In this way, in the above embodiment, the light intensity of the diode laser beam is detected to control the power of the laser diode 1, and the light intensity of the diode laser beam 2' transmitted through the wavelength detection medium 21 is detected to control the light intensity. Since the cooling temperature of the laser diode 1 is controlled so that can be irradiated with diode laser light 2 having the same wavelength as the maximum absorption wavelength.

Furthermore, even if the power of the diode laser beam 2 is reduced and the wavelength of the diode laser beam 2 is shifted, it can be quickly matched to the maximum absorption wavelength of the laser medium 4.

Therefore, it is possible to always output a stable laser beam 12 with maximum power.

Note that the present invention is not limited to the above-mentioned embodiment, and may be modified without departing from the spirit thereof.
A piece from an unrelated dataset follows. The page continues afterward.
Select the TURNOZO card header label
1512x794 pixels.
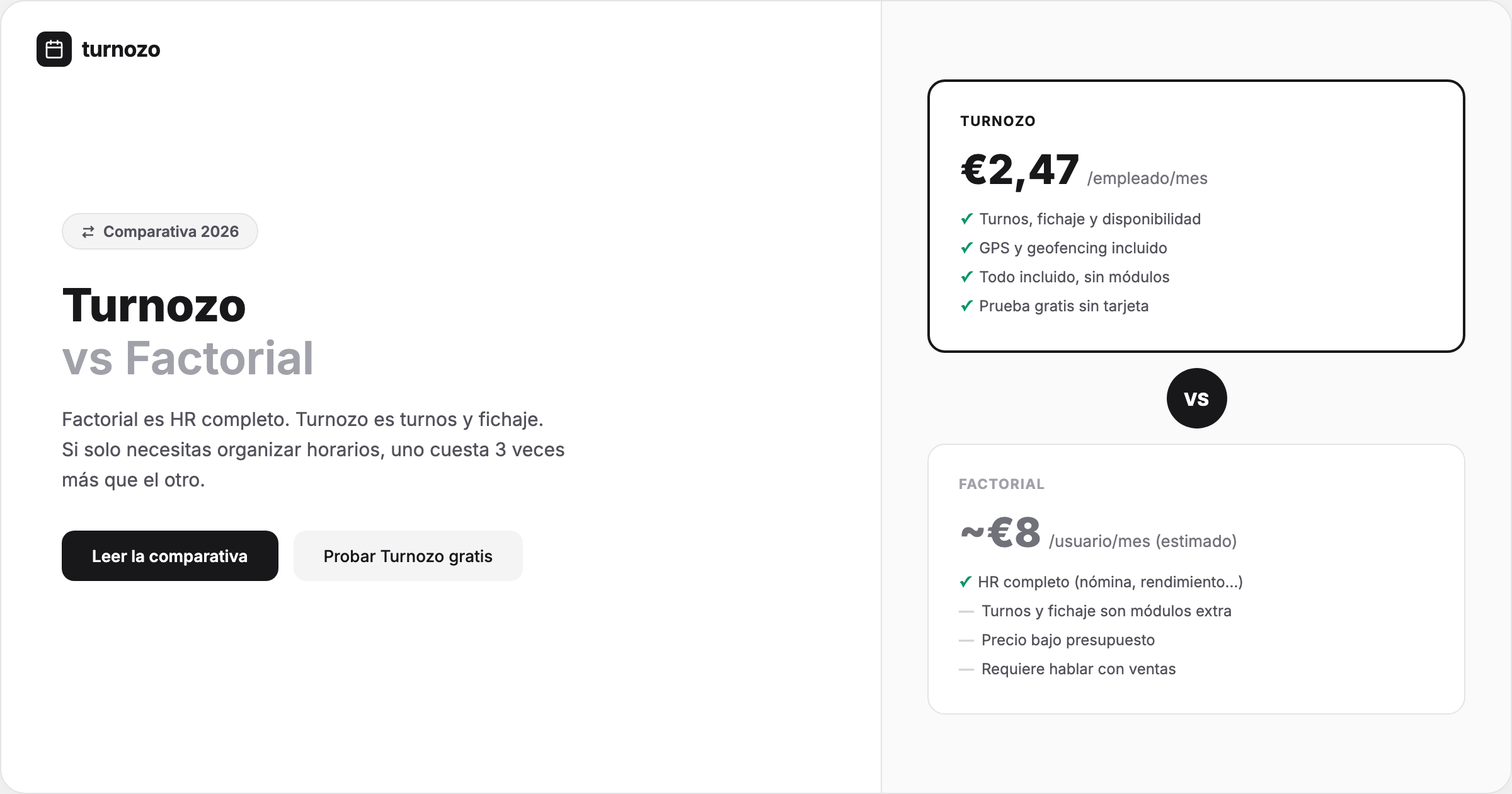998,121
For example, as shown in FIG. 6, leakage diode laser light from the laser diode 1 may be transmitted through a wavelength detection medium 21 and sent to a photodetector 24. Also, the laser oscillation device is limited to YAG laser, alexandrite, LN.
A.

y v o , etc., and the wavelength may also be changed depending on the type of laser medium.

[Effects of the Invention] As detailed above, according to the present invention, the wavelength of the diode laser light can be matched to the maximum absorption wavelength of the laser medium regardless of temperature changes, thereby maximizing the power and producing stable laser light. It is possible to provide a diode laser pumped laser oscillation device that can output .
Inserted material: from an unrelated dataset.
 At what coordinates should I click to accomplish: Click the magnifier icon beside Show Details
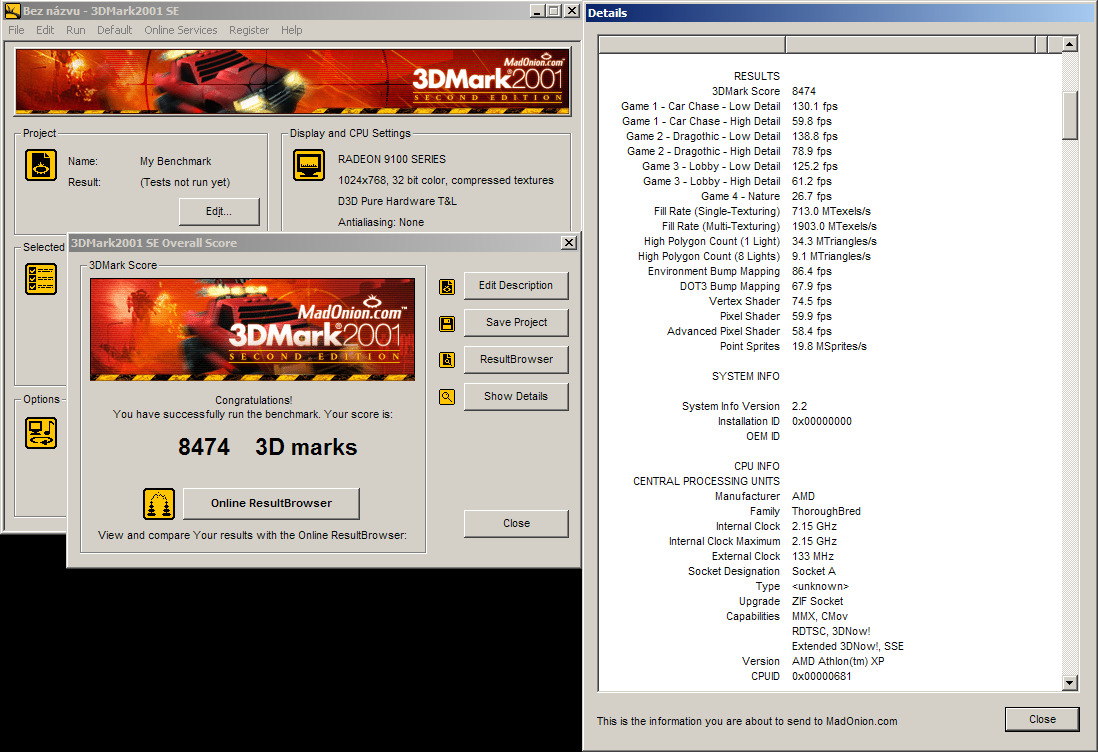pyautogui.click(x=447, y=397)
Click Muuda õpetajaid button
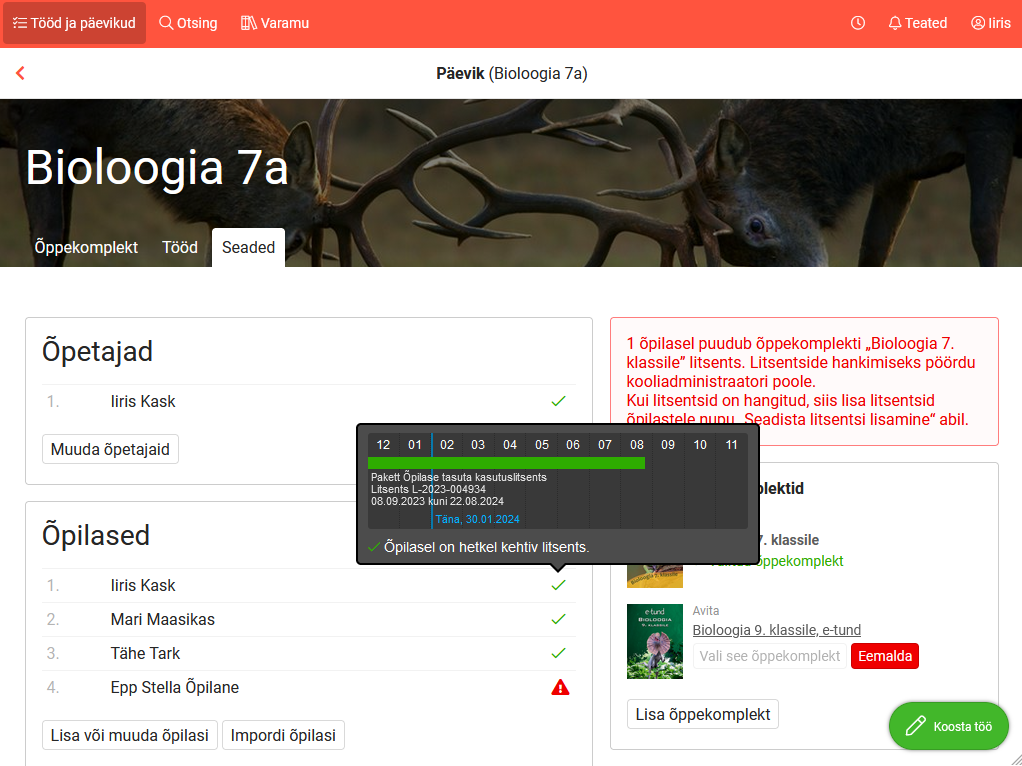This screenshot has width=1022, height=766. (x=110, y=449)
[Brief explanation of the drawing]

1 to 5 are diagrams for explaining an embodiment of a diode laser pumped laser oscillation device according to the present invention, in which FIG. 1 shows a configuration diagram and FIG. 2 shows an absorption wavelength of a laser medium. 3 to 5 are diagrams for explaining wavelength control, FIG. 6 is a configuration diagram of a modified example, and FIG. 7 is a configuration diagram of a conventional device. 1... Laser diode, 3... Condensing lens, 4...
...Laser medium, 5...High reflection mirror, 6...Output mirror, 7...Cooler, 9...Photodetector, 1
DESCRIPTION OF SYMBOLS 1... Auto power controller, 20... Beam splitter, 21... Wavelength detection medium, 22... Wavelength control means, 23... Auto temperature controller, 24
...Photodetector, 25...Auto wavelength controller. Applicant's Representative Patent Attorney Takehiko Suzue Figure 1 Figure 2 Figure 3 Figure 4 Figure 5

Claims (1)

[Claims] In a diode laser pumped laser oscillation device that oscillates a laser beam by irradiating a diode laser beam output from a laser diode onto a laser medium in accordance with the maximum absorption wavelength of the laser medium, the amount of light of the diode laser beam is detected and the amount of light is determined. a power control means for controlling the power of the laser diode according to the power of the laser diode, a cooling means for cooling the laser diode, a wavelength detection medium of the same type as the laser medium, and a diode laser beam transmitted through the wavelength detection medium. 1. A diode laser pumped laser oscillation device, comprising wavelength control means for detecting the amount of light and controlling the cooling temperature of the cooling means so that the amount of light is minimized.